The Institute of Applied Psychology, Jagiellonian University built a cognitive health coach app to expand the scope of its research, understand why people behave the way they do and find new ways of motivating them to build healthy habits. Named Jane.ai, the cognitive app is designed to help users commit to small, achievable goals and tries to identify any obstacles that stand in their way. Using natural language processing (NLP) in Polish and English, the app converses with users twice a day. It sends personalized reminders and suggestions for staying active that take into account the local weather and the user’s emotional state. The solution is integrated with Twitter for messaging and pulls fitness-tracking data from the Google Fit app to monitor the number of steps a user takes. Trained by psychologists to interact in empathetic ways, Jane.ai looks for key variables such as weather, mood, motivation and illness to help researchers interpret and segment human behavior.
By collaborating with the IBM Laboratory in Krakow, the Institute of Applied Psychology, Jagiellonian University is changing the way longitudinal research studies are conducted and generating new kinds of observations about human behavior.
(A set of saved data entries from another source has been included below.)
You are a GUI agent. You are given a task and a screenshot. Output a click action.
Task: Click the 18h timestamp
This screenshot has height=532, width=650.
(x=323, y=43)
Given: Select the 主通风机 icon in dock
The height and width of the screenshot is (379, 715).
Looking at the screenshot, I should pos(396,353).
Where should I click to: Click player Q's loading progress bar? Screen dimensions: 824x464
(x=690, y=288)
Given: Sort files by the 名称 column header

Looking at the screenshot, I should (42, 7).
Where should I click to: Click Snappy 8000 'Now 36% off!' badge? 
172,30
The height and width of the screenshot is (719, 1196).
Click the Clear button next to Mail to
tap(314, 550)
Tapping into mobile, social and cognitive computing technology, researchers can broaden the scope of their projects by incorporating more participants over longer periods of time. They are also gaining richer insights into human behavior with a continuous stream of user data related to physical activity, mood and motivation. As one of the first academic institutions to explore these new research possibilities, the Institute of Applied Psychology is strengthening its reputation and credibility in the field, which helps attract top students, faculty and funding.
The institute developed a cognitive health coach app to break new ground in academic research, experimenting with new ways to conduct longitudinal studies and hoping to uncover fresh insights about human behavior. Using NLP, the app can converse with users in an intelligent and personalized way, learning what motivates them to engage in physical activity and helping them build healthy habits.
When it comes to health behavior modification, traditional studies and programs are limited in size and scope. Psychologists typically meet with subjects periodically in face-to-face meetings but lack influence in their day-to-day lives. Now, by training a cognitive app to act as a psychologist and coach, the academic institute captures a constant stream of participant data and can experiment with different ways of persuading subjects to make healthy choices as part of their daily routines.
The cognitive solution collects structured data from Google Fit sensors three times daily, structured location-based GPS data from the user’s mobile phone, unstructured user input from conversations with Jane.ai, and local weather data.